Provided records>
________

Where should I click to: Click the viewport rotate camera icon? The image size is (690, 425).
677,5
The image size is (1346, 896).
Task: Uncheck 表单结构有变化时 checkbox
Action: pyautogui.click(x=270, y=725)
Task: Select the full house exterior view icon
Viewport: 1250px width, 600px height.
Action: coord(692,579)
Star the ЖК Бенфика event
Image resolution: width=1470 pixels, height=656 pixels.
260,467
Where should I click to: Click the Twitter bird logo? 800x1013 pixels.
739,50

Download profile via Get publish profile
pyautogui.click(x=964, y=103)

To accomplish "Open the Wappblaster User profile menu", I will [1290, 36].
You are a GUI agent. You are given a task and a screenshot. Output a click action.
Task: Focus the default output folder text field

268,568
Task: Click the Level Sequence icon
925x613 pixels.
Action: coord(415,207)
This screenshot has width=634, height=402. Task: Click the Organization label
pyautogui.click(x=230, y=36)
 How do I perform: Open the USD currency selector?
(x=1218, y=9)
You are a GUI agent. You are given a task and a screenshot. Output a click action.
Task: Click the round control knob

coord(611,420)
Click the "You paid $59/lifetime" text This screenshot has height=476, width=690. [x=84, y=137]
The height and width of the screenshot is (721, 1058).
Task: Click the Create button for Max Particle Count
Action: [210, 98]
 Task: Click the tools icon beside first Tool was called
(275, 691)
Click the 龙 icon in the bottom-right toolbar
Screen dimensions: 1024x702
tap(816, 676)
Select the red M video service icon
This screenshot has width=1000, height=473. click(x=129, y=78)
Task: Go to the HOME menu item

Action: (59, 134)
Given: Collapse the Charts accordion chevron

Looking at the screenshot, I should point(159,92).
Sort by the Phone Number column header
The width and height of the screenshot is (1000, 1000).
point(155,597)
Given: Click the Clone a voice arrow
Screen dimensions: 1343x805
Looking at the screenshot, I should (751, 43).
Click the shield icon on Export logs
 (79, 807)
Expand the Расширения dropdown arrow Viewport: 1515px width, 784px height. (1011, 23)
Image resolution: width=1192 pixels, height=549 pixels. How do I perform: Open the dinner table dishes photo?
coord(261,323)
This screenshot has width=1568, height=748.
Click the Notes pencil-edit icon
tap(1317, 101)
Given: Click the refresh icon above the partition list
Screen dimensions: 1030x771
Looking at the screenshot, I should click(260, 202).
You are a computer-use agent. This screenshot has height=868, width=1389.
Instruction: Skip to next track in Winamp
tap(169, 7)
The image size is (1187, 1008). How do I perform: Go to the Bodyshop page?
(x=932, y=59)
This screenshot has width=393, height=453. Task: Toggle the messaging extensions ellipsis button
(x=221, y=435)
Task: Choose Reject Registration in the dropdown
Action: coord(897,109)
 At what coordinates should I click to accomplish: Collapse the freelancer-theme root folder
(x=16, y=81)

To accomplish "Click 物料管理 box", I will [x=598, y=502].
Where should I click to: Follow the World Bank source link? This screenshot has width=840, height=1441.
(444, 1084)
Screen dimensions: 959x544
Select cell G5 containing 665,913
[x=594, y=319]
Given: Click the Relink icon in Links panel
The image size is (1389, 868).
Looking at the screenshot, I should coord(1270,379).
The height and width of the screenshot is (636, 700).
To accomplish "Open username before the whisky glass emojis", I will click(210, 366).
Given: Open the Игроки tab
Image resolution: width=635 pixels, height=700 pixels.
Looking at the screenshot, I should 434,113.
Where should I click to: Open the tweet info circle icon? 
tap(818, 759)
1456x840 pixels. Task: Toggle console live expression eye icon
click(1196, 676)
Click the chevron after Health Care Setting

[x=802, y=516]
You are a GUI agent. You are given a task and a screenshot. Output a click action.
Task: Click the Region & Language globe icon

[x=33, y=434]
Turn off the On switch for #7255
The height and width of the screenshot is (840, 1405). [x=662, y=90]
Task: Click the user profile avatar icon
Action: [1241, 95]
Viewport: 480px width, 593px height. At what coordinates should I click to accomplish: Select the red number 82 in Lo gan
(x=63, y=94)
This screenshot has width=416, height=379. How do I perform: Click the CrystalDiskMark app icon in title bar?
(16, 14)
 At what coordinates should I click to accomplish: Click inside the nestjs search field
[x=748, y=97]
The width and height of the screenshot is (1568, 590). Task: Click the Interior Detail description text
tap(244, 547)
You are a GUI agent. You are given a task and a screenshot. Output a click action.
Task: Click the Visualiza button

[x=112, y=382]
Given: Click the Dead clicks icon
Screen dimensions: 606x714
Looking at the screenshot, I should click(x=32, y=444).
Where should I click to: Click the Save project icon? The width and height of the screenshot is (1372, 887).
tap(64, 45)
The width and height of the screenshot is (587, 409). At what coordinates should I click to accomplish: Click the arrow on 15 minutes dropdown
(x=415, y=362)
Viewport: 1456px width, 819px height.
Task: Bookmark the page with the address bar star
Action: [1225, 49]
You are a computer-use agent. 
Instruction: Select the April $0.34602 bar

________

Set exercise> Copy all of the material above line for line, changing nothing.

Solution>
Where should I click to: Click the viewport rotate camera icon? The image size is (690, 425).
677,5
The image size is (1346, 896).
Task: Uncheck 表单结构有变化时 checkbox
Action: pyautogui.click(x=270, y=725)
Task: Select the full house exterior view icon
Viewport: 1250px width, 600px height.
Action: coord(692,579)
Star the ЖК Бенфика event
Image resolution: width=1470 pixels, height=656 pixels.
260,467
Where should I click to: Click the Twitter bird logo? 800x1013 pixels.
739,50

Download profile via Get publish profile
pyautogui.click(x=964, y=103)

To accomplish "Open the Wappblaster User profile menu", I will [1290, 36].
You are a GUI agent. You are given a task and a screenshot. Output a click action.
Task: Focus the default output folder text field

268,568
Task: Click the Level Sequence icon
925x613 pixels.
Action: coord(415,207)
This screenshot has width=634, height=402. Task: Click the Organization label
pyautogui.click(x=230, y=36)
 How do I perform: Open the USD currency selector?
(x=1218, y=9)
You are a GUI agent. You are given a task and a screenshot. Output a click action.
Task: Click the round control knob

coord(611,420)
Click the "You paid $59/lifetime" text This screenshot has height=476, width=690. [x=84, y=137]
The height and width of the screenshot is (721, 1058).
Task: Click the Create button for Max Particle Count
Action: [210, 98]
 Task: Click the tools icon beside first Tool was called
(275, 691)
Click the 龙 icon in the bottom-right toolbar
Screen dimensions: 1024x702
tap(816, 676)
Select the red M video service icon
This screenshot has width=1000, height=473. click(x=129, y=78)
Task: Go to the HOME menu item

Action: (59, 134)
Given: Collapse the Charts accordion chevron

Looking at the screenshot, I should point(159,92).
Sort by the Phone Number column header
The width and height of the screenshot is (1000, 1000).
point(155,597)
Given: Click the Clone a voice arrow
Screen dimensions: 1343x805
Looking at the screenshot, I should (751, 43).
Click the shield icon on Export logs
 (79, 807)
Expand the Расширения dropdown arrow Viewport: 1515px width, 784px height. (1011, 23)
Image resolution: width=1192 pixels, height=549 pixels. How do I perform: Open the dinner table dishes photo?
coord(261,323)
This screenshot has width=1568, height=748.
Click the Notes pencil-edit icon
tap(1317, 101)
Given: Click the refresh icon above the partition list
Screen dimensions: 1030x771
Looking at the screenshot, I should click(260, 202).
You are a computer-use agent. This screenshot has height=868, width=1389.
Instruction: Skip to next track in Winamp
tap(169, 7)
The image size is (1187, 1008). How do I perform: Go to the Bodyshop page?
(x=932, y=59)
This screenshot has width=393, height=453. Task: Toggle the messaging extensions ellipsis button
(x=221, y=435)
Task: Choose Reject Registration in the dropdown
Action: coord(897,109)
 At what coordinates should I click to accomplish: Collapse the freelancer-theme root folder
(x=16, y=81)

To accomplish "Click 物料管理 box", I will [x=598, y=502].
Where should I click to: Follow the World Bank source link? This screenshot has width=840, height=1441.
(444, 1084)
Screen dimensions: 959x544
Select cell G5 containing 665,913
[x=594, y=319]
Given: Click the Relink icon in Links panel
The image size is (1389, 868).
Looking at the screenshot, I should coord(1270,379).
The height and width of the screenshot is (636, 700).
To accomplish "Open username before the whisky glass emojis", I will click(210, 366).
Given: Open the Игроки tab
Image resolution: width=635 pixels, height=700 pixels.
Looking at the screenshot, I should 434,113.
Where should I click to: Open the tweet info circle icon? 
tap(818, 759)
1456x840 pixels. Task: Toggle console live expression eye icon
click(1196, 676)
Click the chevron after Health Care Setting

[x=802, y=516]
You are a GUI agent. You are given a task and a screenshot. Output a click action.
Task: Click the Region & Language globe icon

[x=33, y=434]
Turn off the On switch for #7255
The height and width of the screenshot is (840, 1405). [x=662, y=90]
Task: Click the user profile avatar icon
Action: [1241, 95]
Viewport: 480px width, 593px height. At what coordinates should I click to accomplish: Select the red number 82 in Lo gan
(x=63, y=94)
This screenshot has width=416, height=379. How do I perform: Click the CrystalDiskMark app icon in title bar?
(16, 14)
 At what coordinates should I click to accomplish: Click inside the nestjs search field
[x=748, y=97]
The width and height of the screenshot is (1568, 590). Task: Click the Interior Detail description text
tap(244, 547)
You are a GUI agent. You are given a task and a screenshot. Output a click action.
Task: Click the Visualiza button

[x=112, y=382]
Given: Click the Dead clicks icon
Screen dimensions: 606x714
Looking at the screenshot, I should click(x=32, y=444).
Where should I click to: Click the Save project icon? The width and height of the screenshot is (1372, 887).
tap(64, 45)
The width and height of the screenshot is (587, 409). At what coordinates should I click to accomplish: Click the arrow on 15 minutes dropdown
(x=415, y=362)
Viewport: 1456px width, 819px height.
Task: Bookmark the page with the address bar star
Action: [1225, 49]
You are a computer-use agent. 
Instruction: Select the April $0.34602 bar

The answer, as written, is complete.